I am convinced that a clue to the answer can be found when we realize that unbelief shut the mouth of the first person to know about this miracle.  Mary, who is such a marvelous example for us, was so filled with awe and questions that she did not share the miracle.  However, these lowly simple shepherds told everybody what they had been told and seen for themselves.

As we consider the Christmas that shall be we must follow the example of the shepherds and tell people who have no hope the good news that God is going to do Christmas again when Jesus Christ intersects human history a second time.  Will you prayerfully consider telling people about the Christmas that was and the Christmas that shall be?

Will you give hopeless people a reason to hope?


Christmas Negligence

December 6, 2011

“But Mary kept all these things and pondered them in her heart.” (Luke 2:19)

 After the Angel Gabriel visited the priest Zechariah he went to the village of Nazareth to a peasant girl named Mary.  When he told her she was going to be the mother of God she responded in three ways.  The Scripture states very clearly that she believed and praised God (Luke 1:45-55).  As we might well imagine, we read that she was so filled with awe the first person to question the virgin birth was the virgin. She showed us that honest inquiry is not the sign of a weak faith.  And the verse above tells us that she kept all these things and pondered them in her heart.

When the Old Testament prophets and the New Testament apostles tell us about the Christmas that shall be when Jesus Christ comes back again, they tell us that His coming is the only hope of the world and the blessed hope of the church.  Hope is the conviction that something good exists in this world and we are going to experience it.  Somewhere close to thirty thousand people in America take their life every year because they no longer believe in something good.  In other words, they end their life when they lose hope.

Some believers are so awed by the miracle of the Second Coming they ask questions and experience a “paralysis of analysis” which is followed by much pondering in their hearts.  When we realize that we have a message of hope to tell people without hope about the Christmas that shall be, we simply must share that good news.  It is almost criminal negligence to have this hope and not share it with people who have no hope.
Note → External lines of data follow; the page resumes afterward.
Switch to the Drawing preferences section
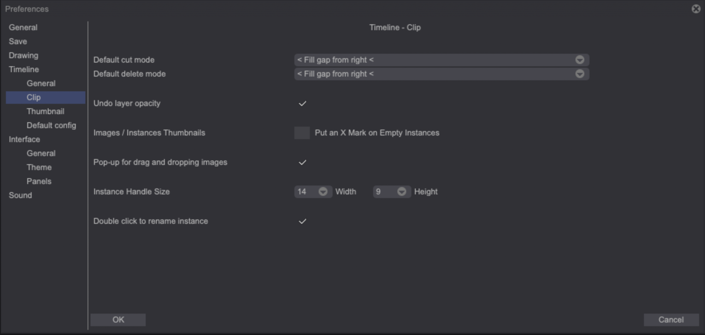 pos(23,55)
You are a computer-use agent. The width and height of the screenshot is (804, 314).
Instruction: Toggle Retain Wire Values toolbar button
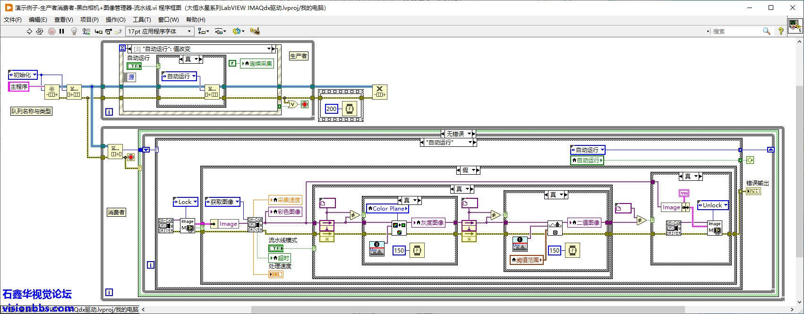tap(86, 31)
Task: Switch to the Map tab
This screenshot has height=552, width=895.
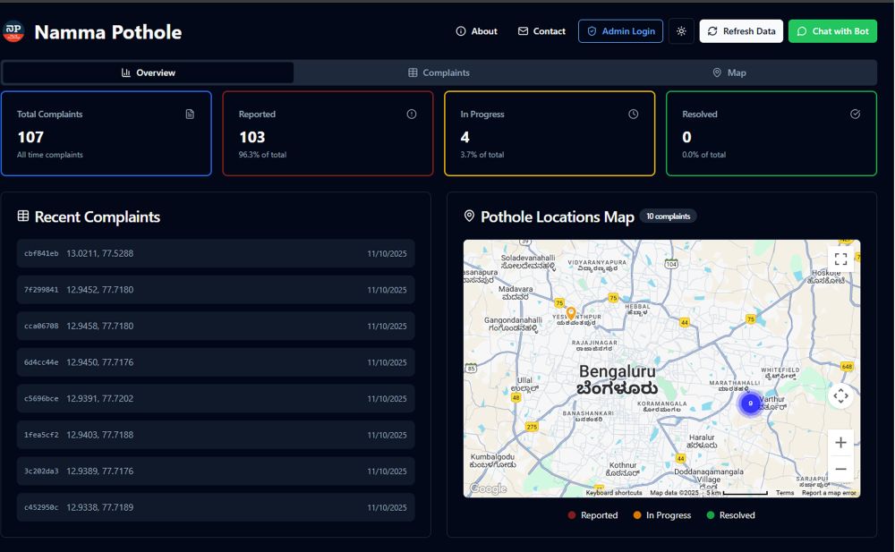Action: pyautogui.click(x=729, y=72)
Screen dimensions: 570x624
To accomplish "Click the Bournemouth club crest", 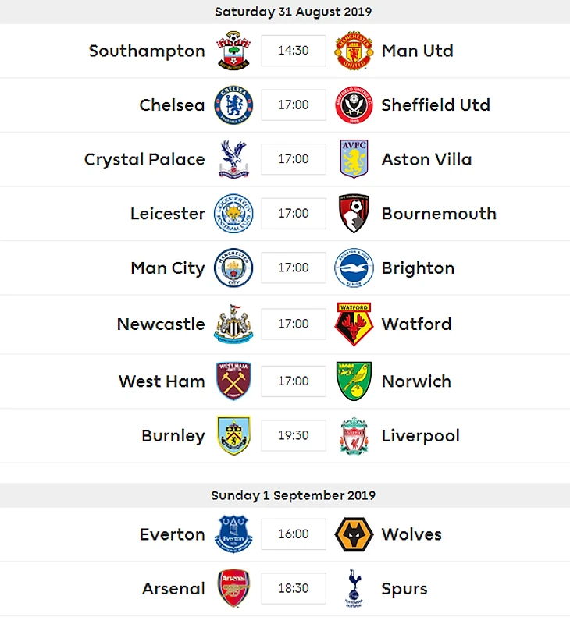I will point(354,214).
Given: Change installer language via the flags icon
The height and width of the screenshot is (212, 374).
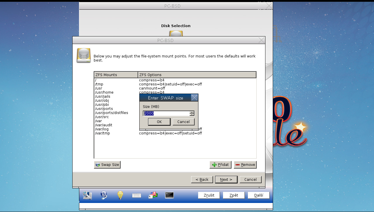Looking at the screenshot, I should [153, 195].
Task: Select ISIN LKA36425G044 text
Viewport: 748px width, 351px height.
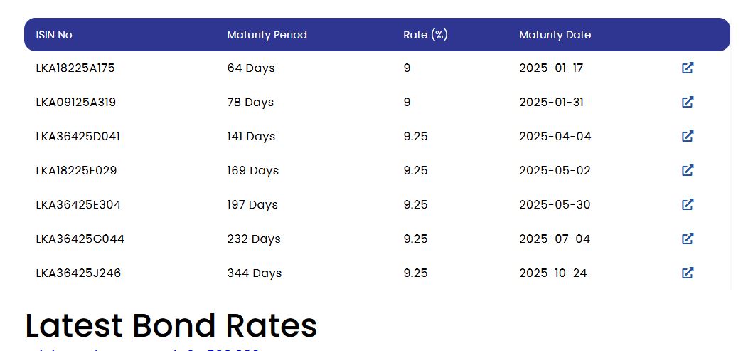Action: (x=80, y=239)

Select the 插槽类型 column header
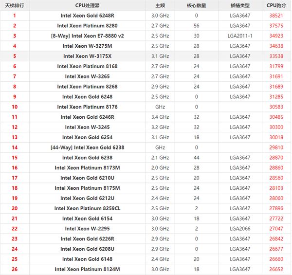click(240, 5)
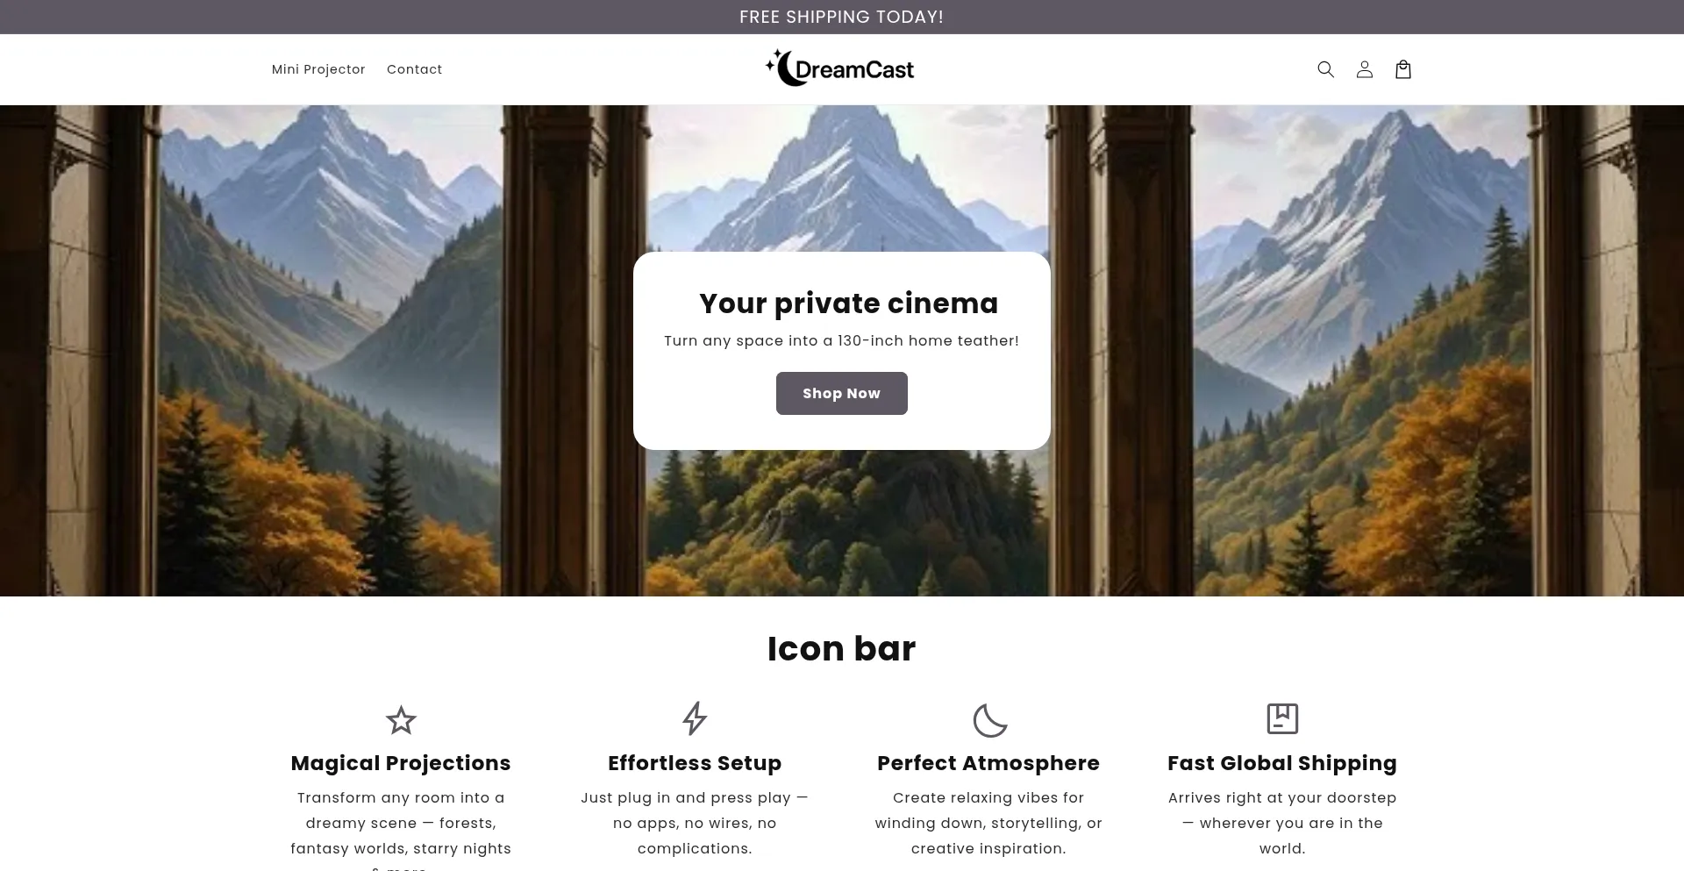
Task: Click the moon icon above Perfect Atmosphere
Action: tap(988, 720)
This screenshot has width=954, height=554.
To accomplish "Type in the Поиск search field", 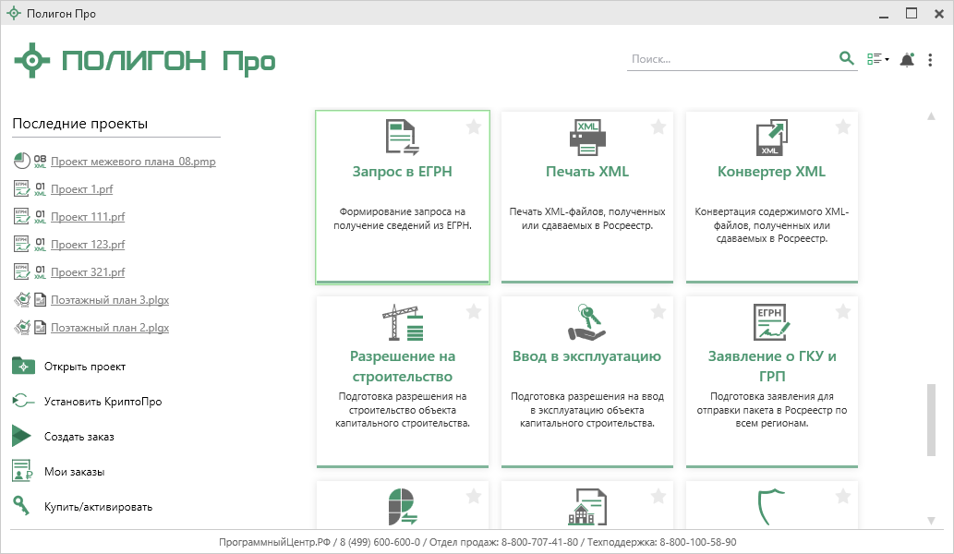I will (730, 58).
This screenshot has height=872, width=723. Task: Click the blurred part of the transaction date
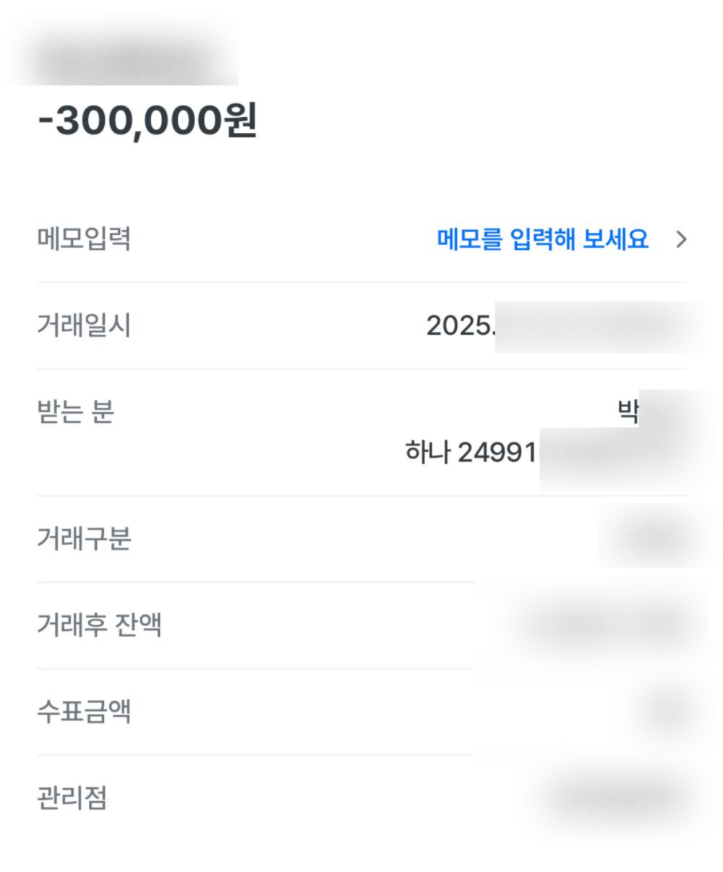[x=599, y=327]
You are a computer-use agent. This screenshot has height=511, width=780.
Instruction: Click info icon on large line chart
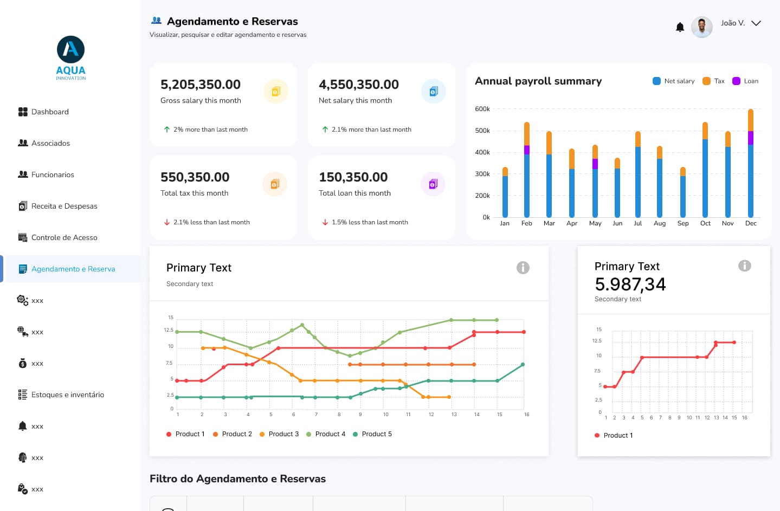[x=523, y=268]
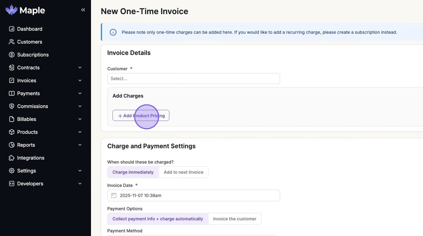
Task: Click the Settings gear icon
Action: pyautogui.click(x=12, y=171)
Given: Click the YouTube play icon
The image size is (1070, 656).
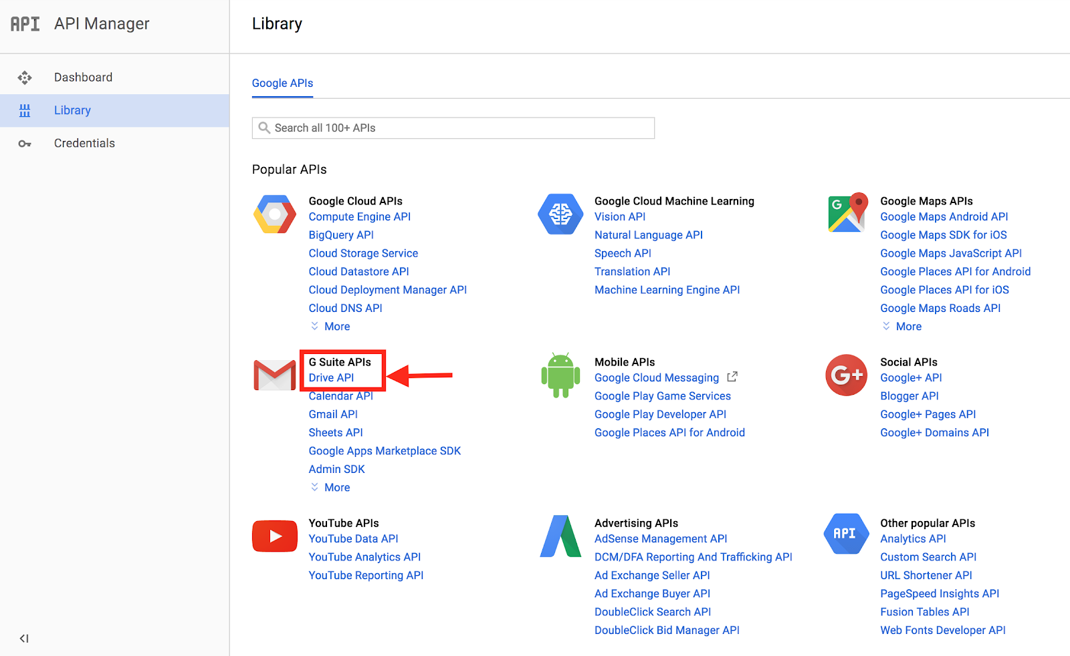Looking at the screenshot, I should point(275,536).
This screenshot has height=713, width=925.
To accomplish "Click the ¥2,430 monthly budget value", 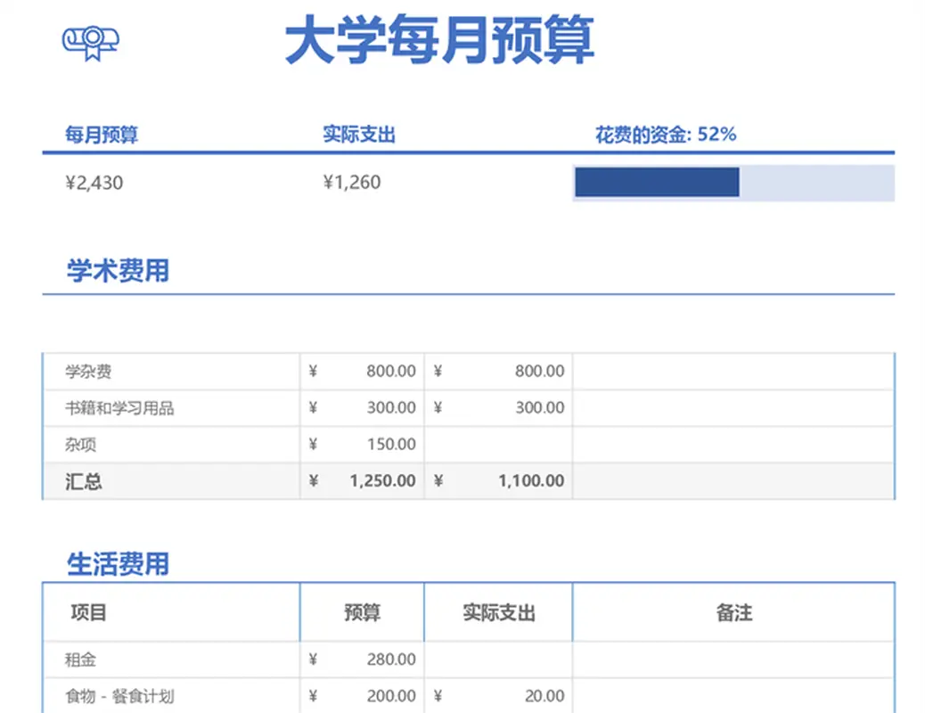I will [x=94, y=184].
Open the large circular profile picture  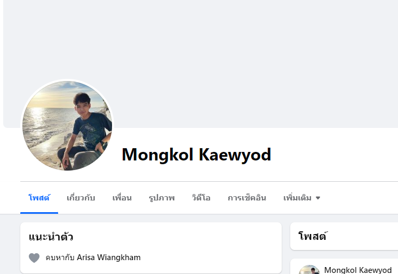pos(67,126)
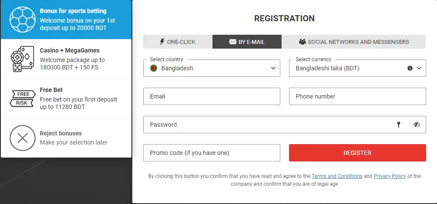This screenshot has height=204, width=437.
Task: Toggle password visibility eye icon
Action: coord(417,125)
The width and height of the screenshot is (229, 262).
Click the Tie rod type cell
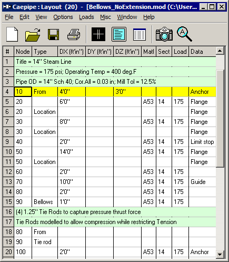click(x=45, y=242)
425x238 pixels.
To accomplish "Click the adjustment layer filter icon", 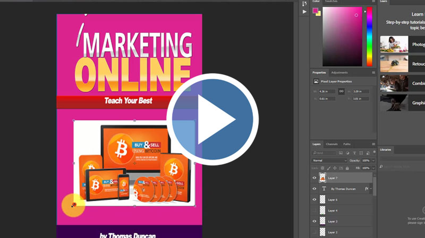I will click(347, 153).
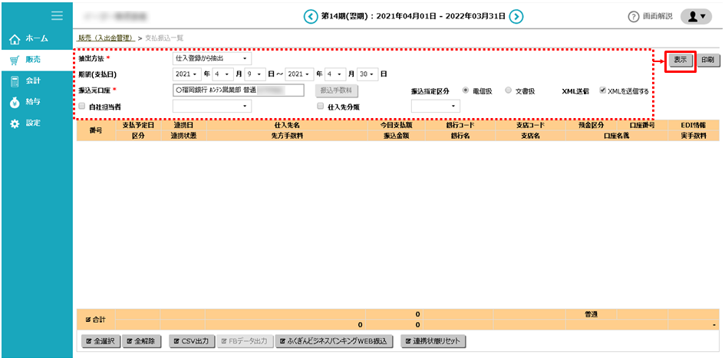Open 画面解説 help icon
Viewport: 725px width, 358px height.
coord(634,17)
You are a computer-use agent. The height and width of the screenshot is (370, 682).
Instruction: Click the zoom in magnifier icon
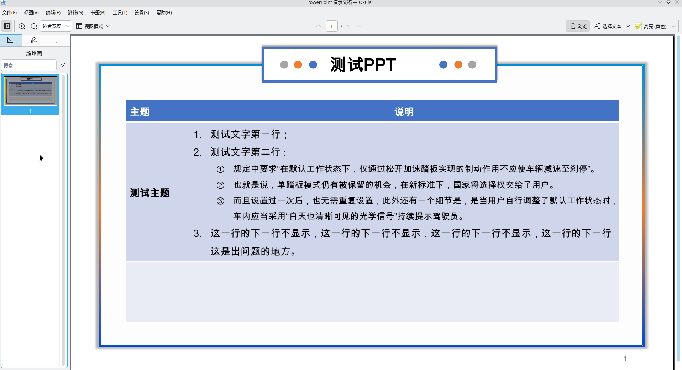[22, 26]
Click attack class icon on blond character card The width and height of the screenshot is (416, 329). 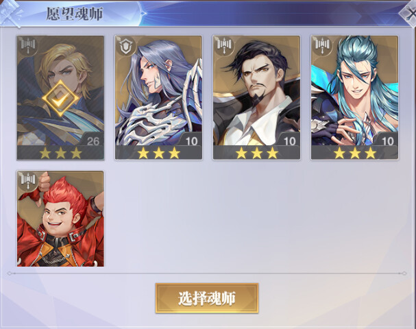28,45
Unbelief That Shuts Our Mouth

December 2, 2011

“But now, since you didn’t believe what I said, you will be silent and unable to speak until the child is born.” (Luke 1:20)

A teenager once asked me this thoughtful question about Christmas:  “Since there was so much hype about the birth of Jesus Christ, why is it that thirty years later nobody seemed to believe in Him?  You would think everyone would have just been waiting for Him to begin His ministry!”

Actually, there were only a handful of people who knew about that first Christmas.  The first one to know was a priest named Zechariah.  He and his wife Elizabeth were godly people, very advanced in years.  They had no children and the angel Gabriel told Zechariah that he and his wife were going to have a child who would be the last of the prophets to tell us about the coming of the Messiah.  Their son, whom they were to call John, would actually point at Christ and introduce Him to this world.

Zechariah did not believe the angel.  He was therefore told that everything he had heard was going to happen, but he would be smitten mute and not be able to tell anyone until his child was born.  This priest had the greatest sermon to preach that any priest ever had.  God was going to intersect human history!  But he could not preach it because of his unbelief.

Before you are too hard on Zechariah, let me ask you a question.  The New Testament tells us more than three hundred times that God is going to intersect human history a second time when Jesus Christ comes back again.  Have you ever told anybody about that Christmas to be?

 Or does your unbelief shut your mouth?